In order to decide who actually possesses the greatest degree of naïveté, let us proceed from a somewhat remote starting point. Here is a popular dialogue between a certain philosopher and his reader:
Reader: The existence of a system of things [according to ordinary philosophy] is required and from them only is consciousness to be derived.
Author: Now you are speaking in the spirit of a professional philosopher . . . and not according to human common sense and actual consciousness. . . .
Tell me, and reflect well before you answer: Does a thing appear in you and become present in you and for you otherwise than simultaneously with and through your consciousness of the thing? . . .
Reader: Upon sufficient reflection, I must grant you this.
Author: Now you are speaking from yourself, from your heart. Take care, therefore, not to jump out of yourself and to apprehend anything otherwise than you are able to apprehend it, as consciousness and [the italics are the philosopher’s] the thing, the thing and consciousness; or, more precisely, neither the one nor the other, but that which only subsequently becomes resolved into the two, that which is the absolute subjective-objective and objective-subjective.
Here you have the whole essence of the empirio-critical principal co-ordination, the latest defence of “naïve realism” by the latest positivism! The idea of “indissoluble” co-ordination is here stated very clearly and as though it were a genuine defence of the point of view of the common man, undistorted by the subtleties of “the professional philosophers.” But, as a matter of fact, this dialogue is taken from the work of a classical representative of subjective idealism, Johann Gottlieb Fichte, published in 1801.
There is nothing but a paraphrase of subjective idealism in the teachings of Mach and Avenarius we are examining. The claim that they have risen above materialism and idealism, that they have eliminated the opposition between the point of view that proceeds from the thing to consciousness and the contrary point of view—is but the empty claim of a renovated Fichteanism. Fichte too imagined that he had “indissolubly” connected the “self” and the “environment,” the consciousness and the thing; that he had “solved” the problem by the assertion that a man cannot jump out of himself. In other words, the Berkeleian argument is repeated: I perceive only my sensations, I have no right to assume “objects in themselves” outside of my sensation. The different methods of expression used by Berkeley in 1710, by Fichte in 1801, and by Avenarius in 1891-94 do not in the least change the essence of the matter, viz., the fundamental philosophical line of subjective idealism. The world is my sensation; the non-self is “postulated” (is created, produced) by the self; the thing is indissolubly connected with the consciousness; the indissoluble co-ordination of the self and the environment is the empirio-critical principal co-ordination;—this is all one and the same proposition, the same old trash with a slightly refurbished, or repainted, signboard.

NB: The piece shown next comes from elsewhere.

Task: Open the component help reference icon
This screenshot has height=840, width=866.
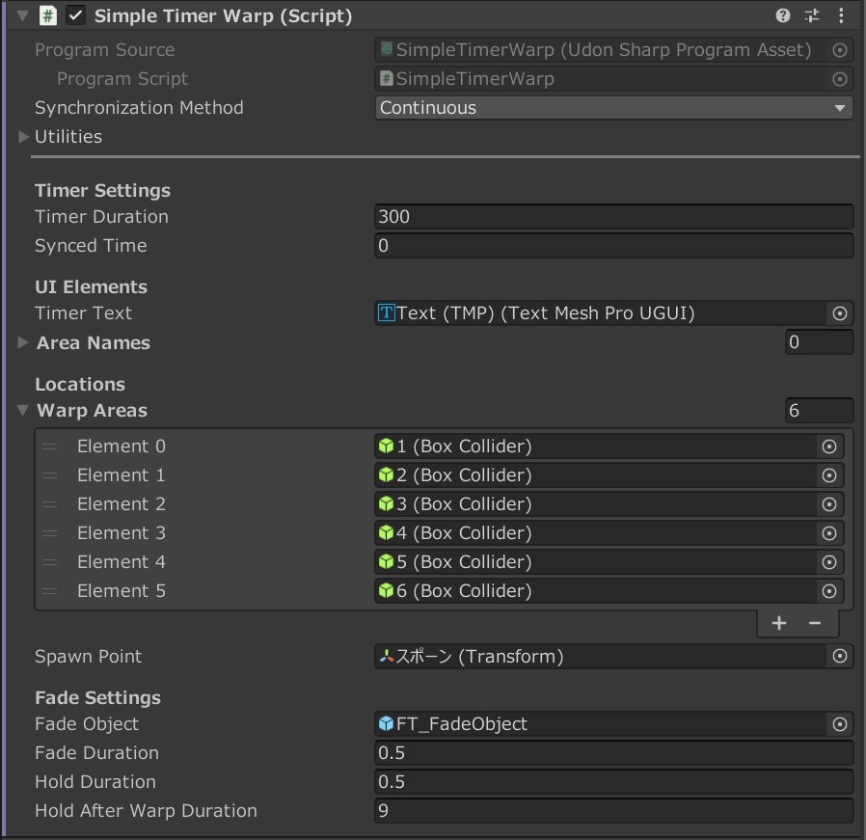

The reference to “naïve realism,” supposedly defended by this philosophy, is sophistry of the cheapest kind. The “naïve realism” of any healthy person who has not been an inmate of a lunatic asylum or a pupil of the idealist philosophers consists in the view that things, the environment, the world, exist independently of our sensation, of our consciousness, of our self and of man in general. The same experience (not in the Machian sense, but in the human sense of the term) that has produced in us the firm conviction that independently of us there exist other people, and not mere complexes of my sensations of high, short, yellow, hard, etc.—this same experience produces in us the conviction that things, the world, the environment exist independently of us. Our sensation, our consciousness is only an image of the external world, and it is obvious that an image cannot exist without the thing imaged, and that the latter exists independently of that which images it. Materialism deliberately makes the “naïve” belief of mankind the foundation of its theory of knowledge.
Is not the foregoing evaluation of the “principal co-ordination” a product of the materialist prejudice against Machism? Not at all. Specialists in philosophy who cannot be accused of partiality towards materialism, who even detest it and who accept one or other of the idealist systems, agree that the principal co-ordination of Avenarius and Co. is subjective idealism. Wundt, for instance, whose interesting opinion was not understood by Mr. Yushkevich, explicitly states that Avenarius’ theory, according to which a full description of the given or the found is impossible without some self, an observer or describer, is “a false confusion of the content of real experience with reflections about it.” Natural science, says Wundt, completely abstracts from every observer.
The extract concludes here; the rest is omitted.